11 thoughts on “The Inhibited Dog (Its not what you think)

  1. Pingback: The Inhibited Dog (Its not what you think) | Mo...

  2. My observation as a Lab person (mine are not directly in GD lines, but their pedigrees include a lot of GD line dogs): Puppies and adults have different curves. Puppies are inclined to ‘loose it’ when excited. Adults keep it in check.


  3. What about dogs that come from working dog lineage (Schutzhund / IPO champions and such)? My experience tells me these dogs are also very excitable and may benefit from a calmer trainer and less stimulation when trying to learn new things. Were there any tests done with these dogs that are bred for (action) performance? What are your thoughts about this?

    Liked by 1 person

    • Hi Lina – I have not seen research comparing breeds that were bred to have a naturally higher level of arousal, but agree that one would hypothesize that these dogs would do best with a lower level of emotional stimulation (i.e. to move them from the right-hand tail of the curve, more towards the center). Will definitely keep my eyes open for more research on this topic! Thanks for writing and for reading! Linda


  4. Oh, on another issue. We corresponded a while ago about free feeding and whether it could be done with multiple dogs. Well…it can. My old (elderly) Collie has always free-fed, and the new puppy was brought up that way, so I decided to see if they could do it together, and yes they can. I kept their food separate for a while, so as not to upset the puppy tummy by changing over all at once. I kept the puppies food in a place the big dog could not get into. Gradually mixed the two and now they are eating the same food, same location, neither showing the slightest inclination to food guarding over overeating or undereating. It may be the breed, but in my my experience now, two dogs can definitely both free feed.

    Liked by 1 person

    • Sure….you have an “n of 1”. 🙂 Keep in mind that Collies are not representative of all dogs. Anyone who lives with Goldens, Labs, or almost any sporting breed that likes to eat, will attest to the difficulties of self-feeding in terms of body weight and condition. (Not my opinion – plenty of research out there on the feeding behavior of dogs – see my nutrition books for a list). Linda


  5. I have a now 10 week old Collie puppy, very, shall we say, enthusiastically high energy. Knows his name, sit, down, is essentially house trained in that he knows to go outside but may not know NOT to go inside. But no accidents in the last week and seems easily able to wait while I put on coat, shoes, etc.
    I would love to work with a trainer near me. Very near, since he gets motion sick quite quickly.
    do you recommend anyone in the Kansas City, KS area, Olathe specifically?

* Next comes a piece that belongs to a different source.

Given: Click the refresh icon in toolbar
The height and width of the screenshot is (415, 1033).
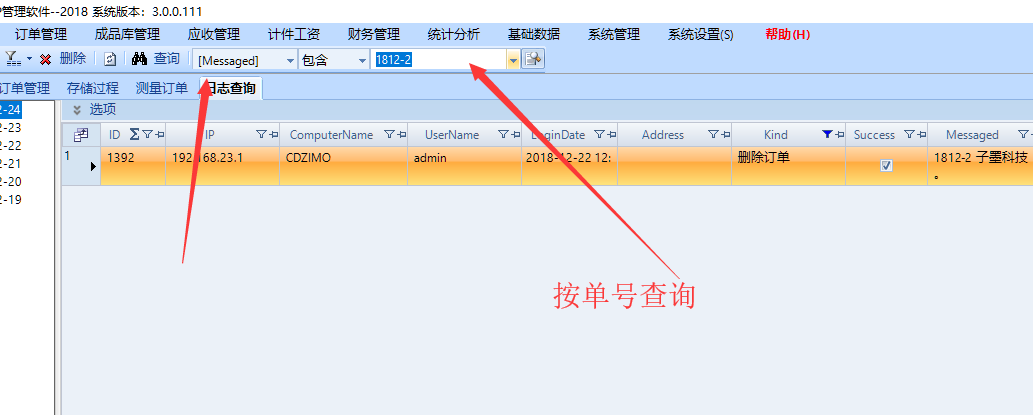Looking at the screenshot, I should 110,60.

    • Hi Cynthia – I would suggest looking at one of the trainer certification web sites for either a CCPDT trainer (check CPDT for a list), an IAABC trainer (International Association of Animal Behavior Consultants, Karen Pryor Academy (KPA) or a PPG (Pet Professional Guild) trainer. All of these organizations will list certified trainers by location. (Jean Donaldson’s Academy of Dog Trainers is also a great group, though relatively new). Good luck and congrats on your newest family member! Linda


  6. This is a great article, thanks! I’m currently working with a very excitable Lab mix whose family also owns a Guide Dog – and I wonder now if maybe they got used to encouraging the GD’s enthusiasm and it backfired with the “regular” dog!

    I’m also curious – if inhibitory control is defined as “the ability to resist an impulse”, how is it different from “impulse control”?


    • Hi Stacy – Interesting contrast between the two Labs in the family you are working with! Regarding the use of “impulse control” vs. “inhibitory control” – I think that they are basically the same thing. It is just that psychologists refer to the brain’s capacity for this type of learning/decision making as “inhibitory” control rather than the latter, which we often hear from trainers.